Martusia, dziadkowie i wujowie

1
Z domem tym wiązały się martusiowe wspomnienia. I moje. I Mamy Martusi także. W trakcie okolicznościowych imprez, pogrzebów i ślubów obchodzonych hucznie, gdy całą familią gromadziliśmy się przy stole udekorowanym serdecznością, wujowie, pachnący tropikalnymi podróżami, wpadali w babcine ramiona. Z wygłodniałą uprzejmością, taktownie omijali jej puszyste gabaryty i obierali żwawy kurs na dziadka.

Pojawiały się też osobistości o nieokreślonej proweniencji. Nadciągały hurmem, bez uprzedzenia, gwarnie, wkraczały do babcinego domu, czyniąc wokół siebie rumor.
Wśród nich prym wiodły młode narzeczone i stare panny z pretensjami do urody, klekotliwe, lecz już niestety zwiędłe ślicznotki z widokami na oddalającą się, szampańską młodość, z ponurymi widokami na garbaty los.

Czując się tak sobie w roli potakujących atrap, lądowały na kanapie obok zegara. Układając twarze w inteligentne grymasy, rozprawiały o dzieciach, zakupach i pogodzie, jakby te właśnie tematy nurtowały je bez ustanku.
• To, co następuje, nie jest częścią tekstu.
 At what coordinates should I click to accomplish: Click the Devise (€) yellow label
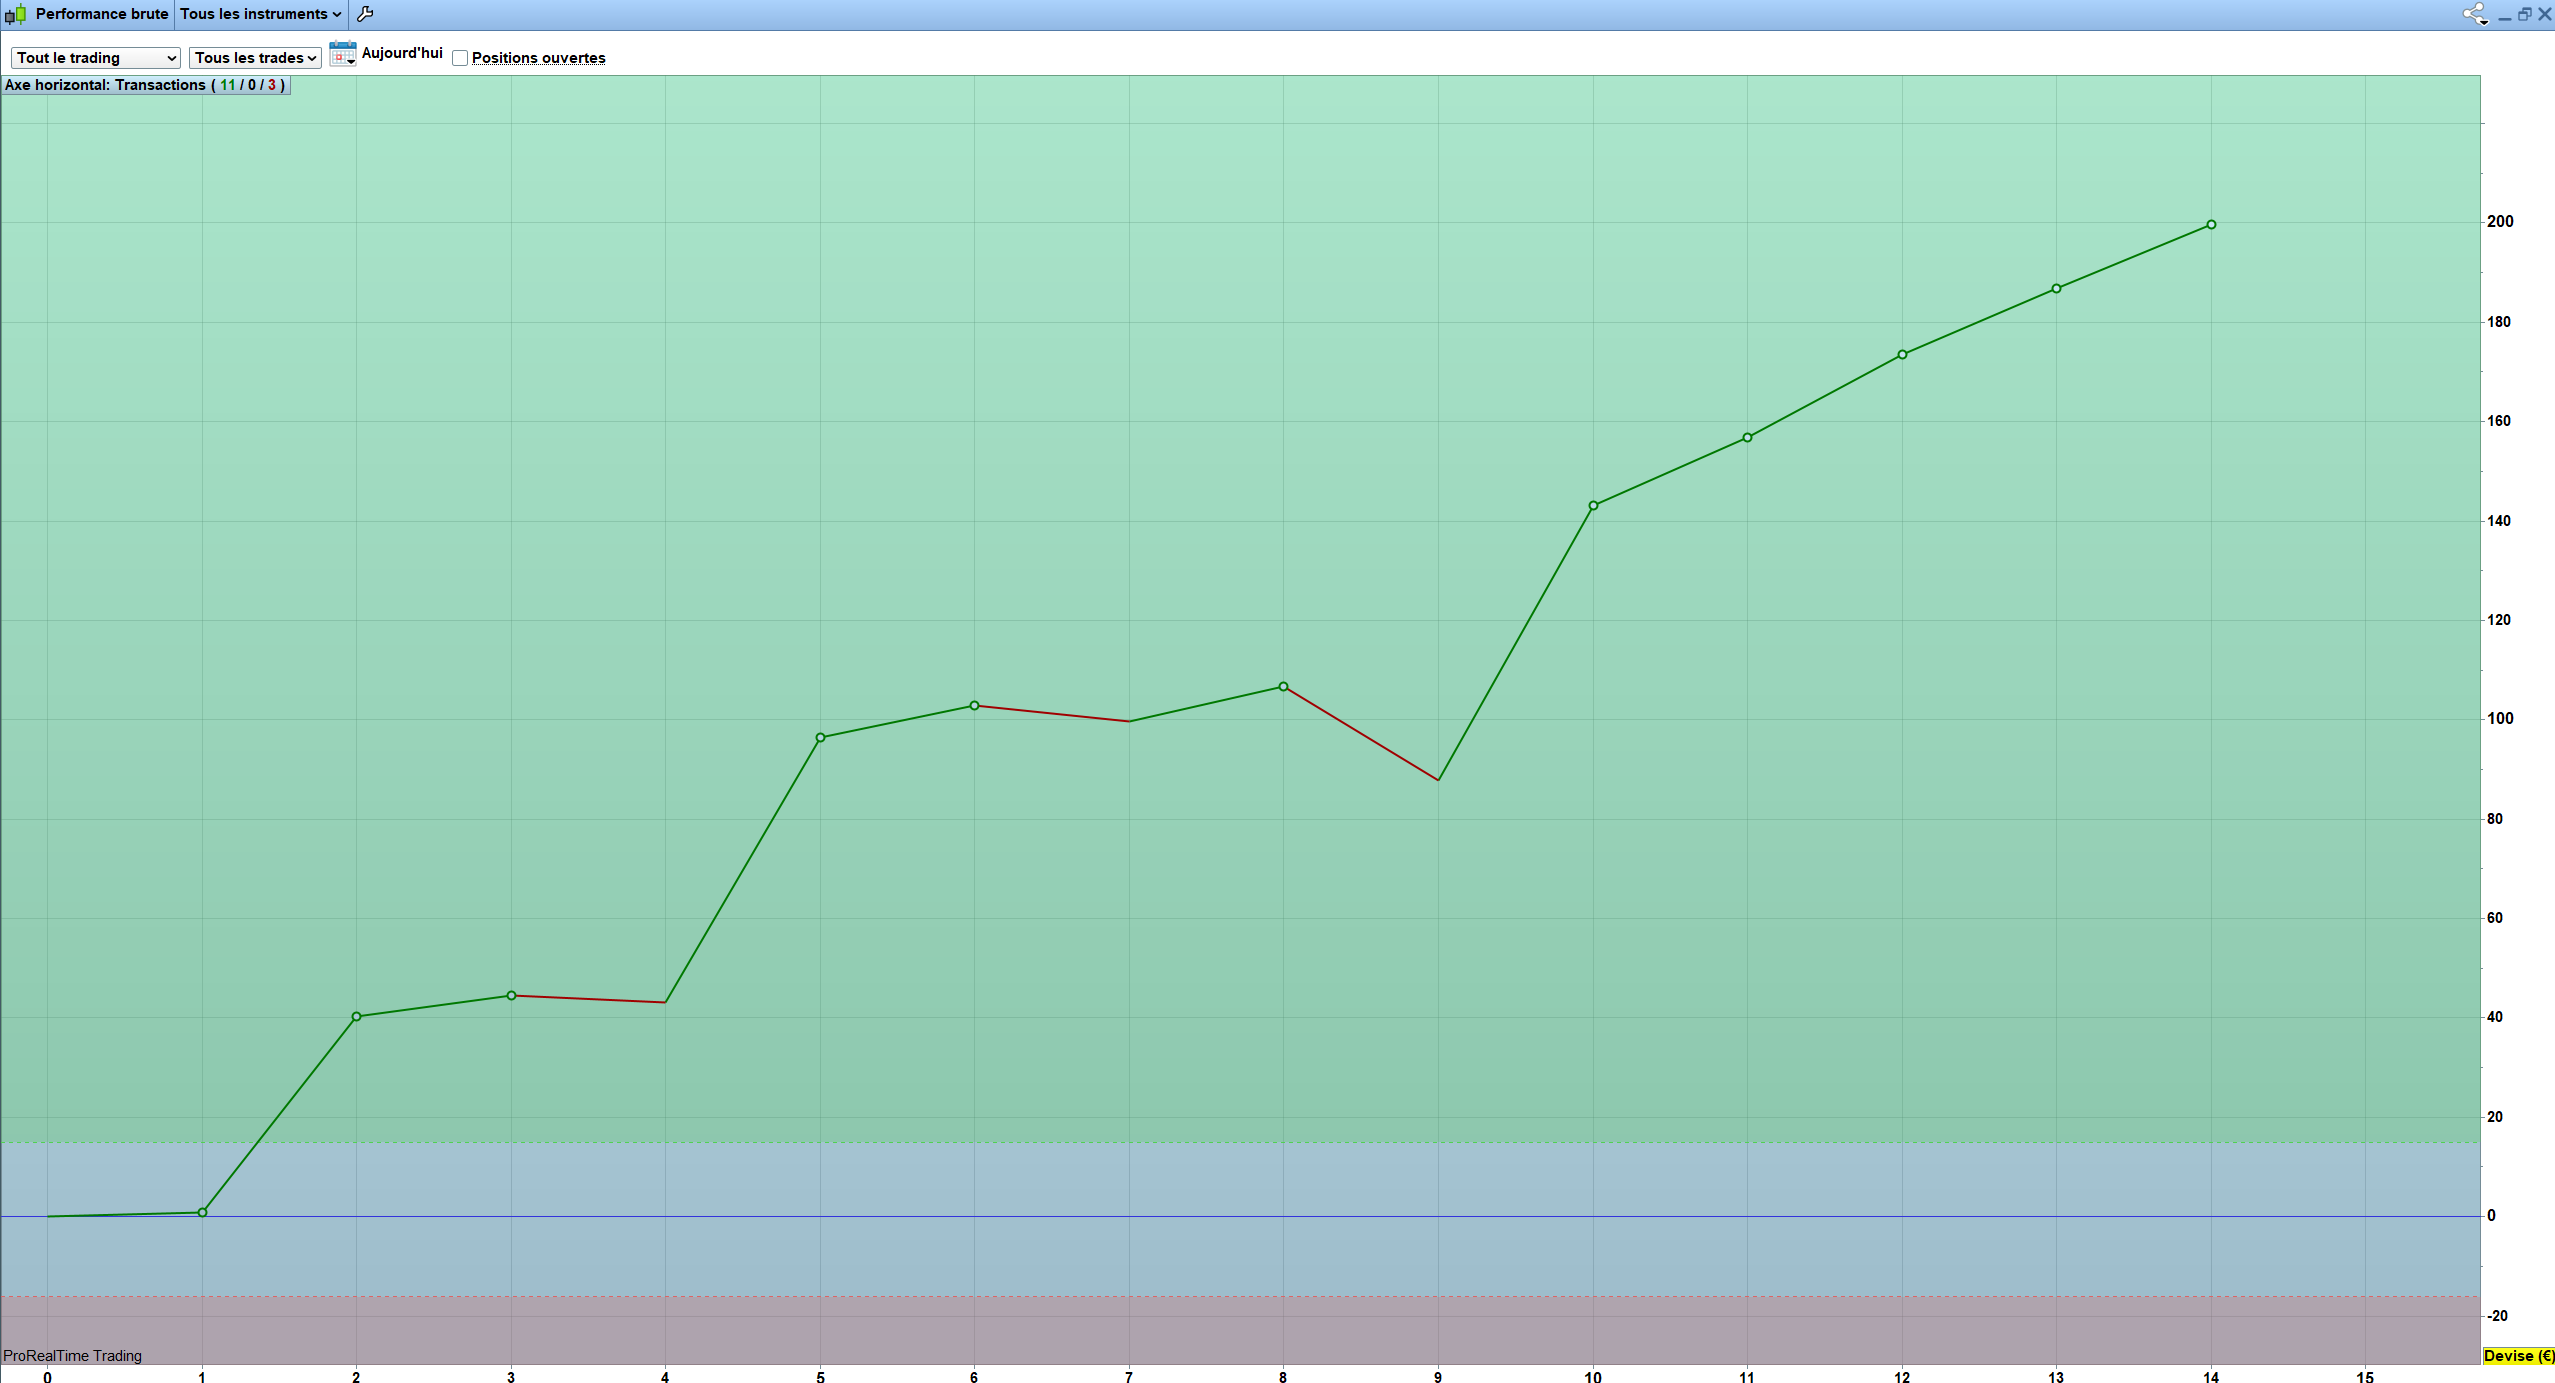point(2518,1356)
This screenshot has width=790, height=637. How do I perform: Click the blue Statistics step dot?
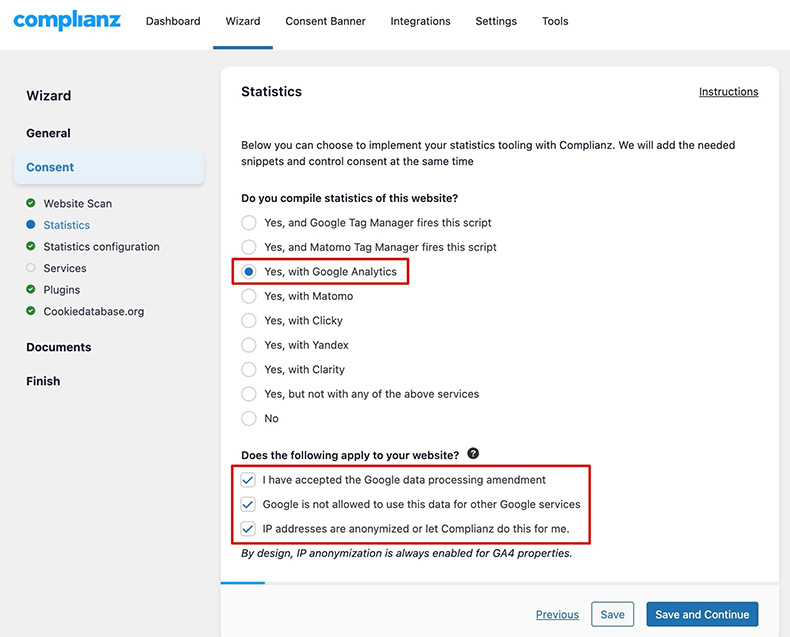tap(31, 225)

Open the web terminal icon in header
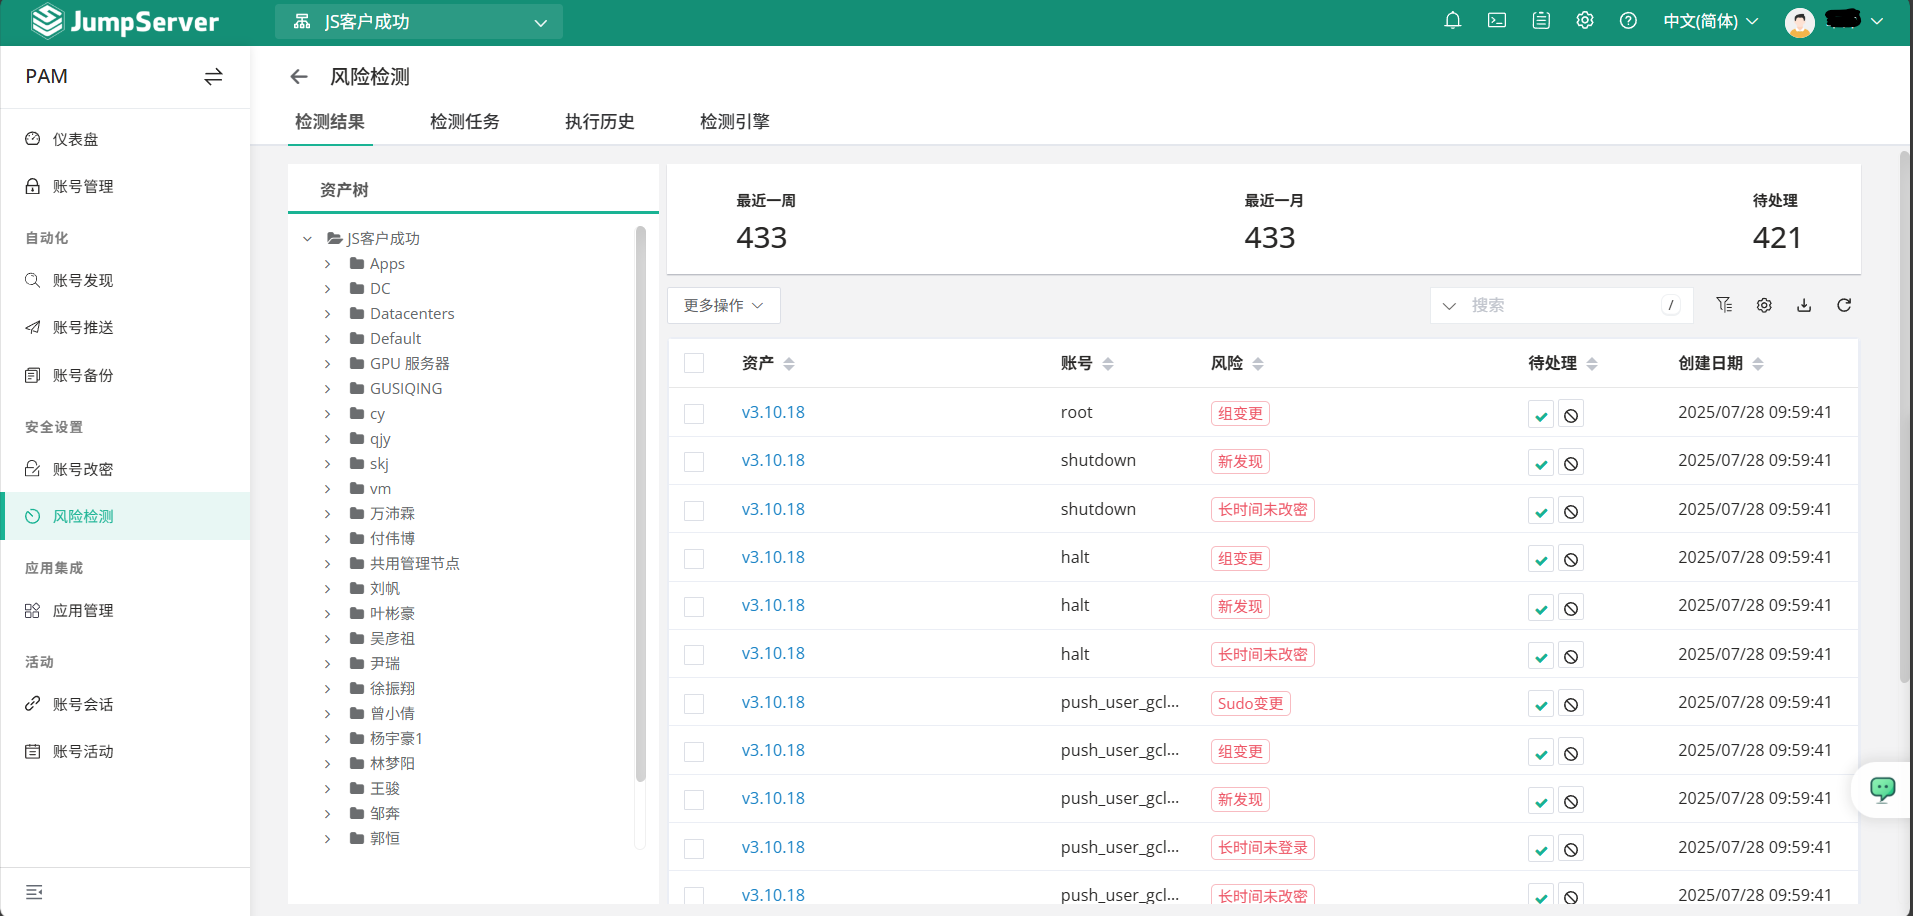pyautogui.click(x=1496, y=20)
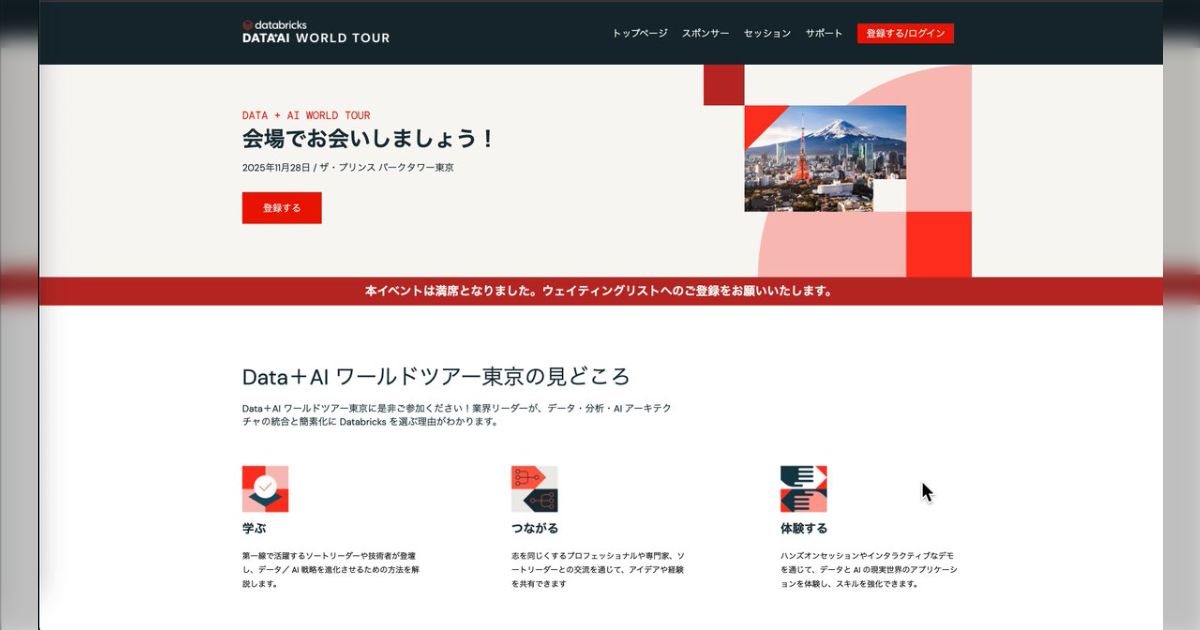Open the セッション section
The image size is (1200, 630).
click(x=765, y=32)
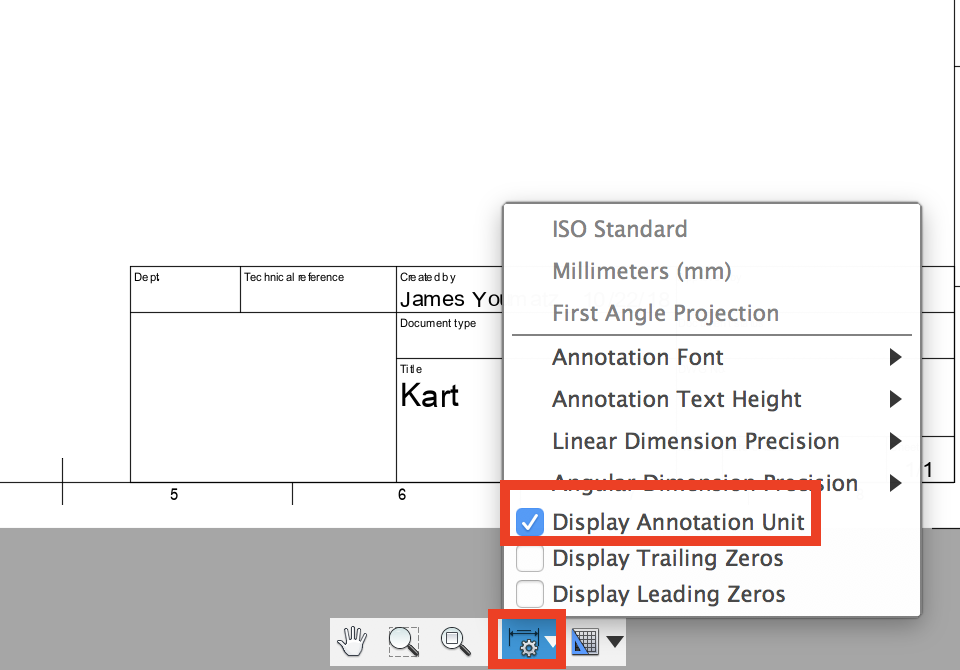Select Millimeters (mm) menu entry
Screen dimensions: 960x670
coord(641,271)
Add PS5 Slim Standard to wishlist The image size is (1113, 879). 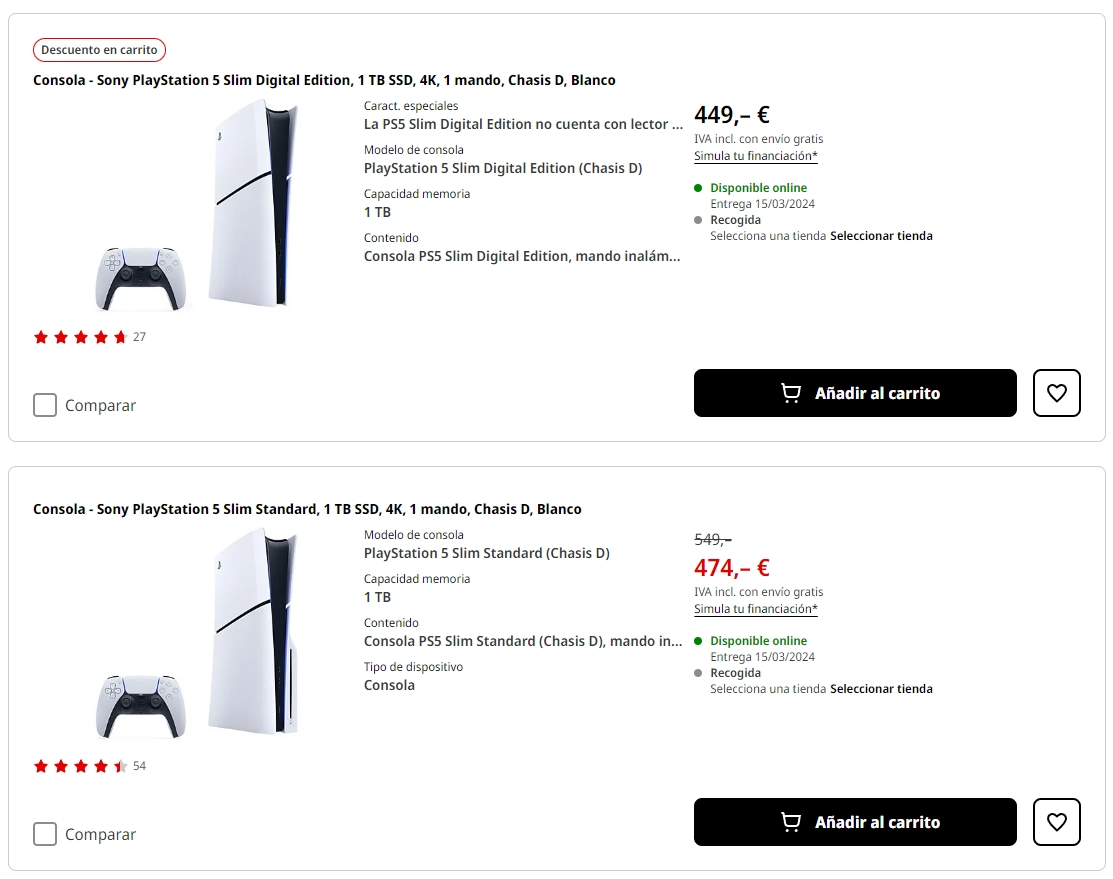(1056, 822)

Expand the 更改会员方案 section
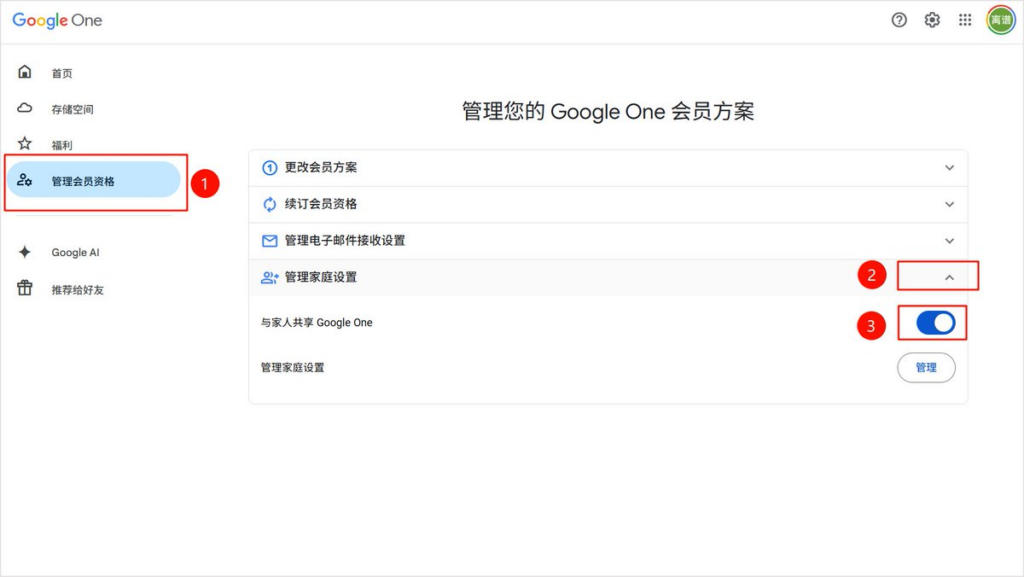(x=948, y=168)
Prosto z pociągu, skradającym się truchtem, w spodniach prasowanych na kant, albo w portkach udających dżinsy, dostojni, chętni do kłapania ozorem, spragnieni lokalnych ciekawostek, zziębnięci, przemoczeni, dodawali sobie animuszu wcierając przemarznięte dłonie w kaflowy piec.

Międląc po drodze podstępne sugestie i nieśmiałe aluzje, naciągane historyjki upaprane w prawdzie, odarte z precyzji - schodzili się zewsząd.

Wpadali na moment, niekiedy na dłużej, nadciągali z odległych miejsc, niektórzy młodzi, większość nie. W głównej mierze rozdygotani mężczyźni udający dorosłych, indywidua na odwiecznym rozdrożu, małoważni ktosie znajdujący się zawsze tuż przed, a nigdy w trakcie kryzysu.

Spędzali czas na oczekiwaniu. Rozwodu, fortuny, następnego krachu. Przeważnie byli po sądowych przewodach, często – fatalnych werdyktach. Zazwyczaj ogryzieni przez biedę lub zniewoleni bogactwem przybywali do Dziadków, nie po to, by się wyżalić i ponarzekać na swój parszywy los, ale po to, by przed resztą rodziny chwalić się własnym szczęściem.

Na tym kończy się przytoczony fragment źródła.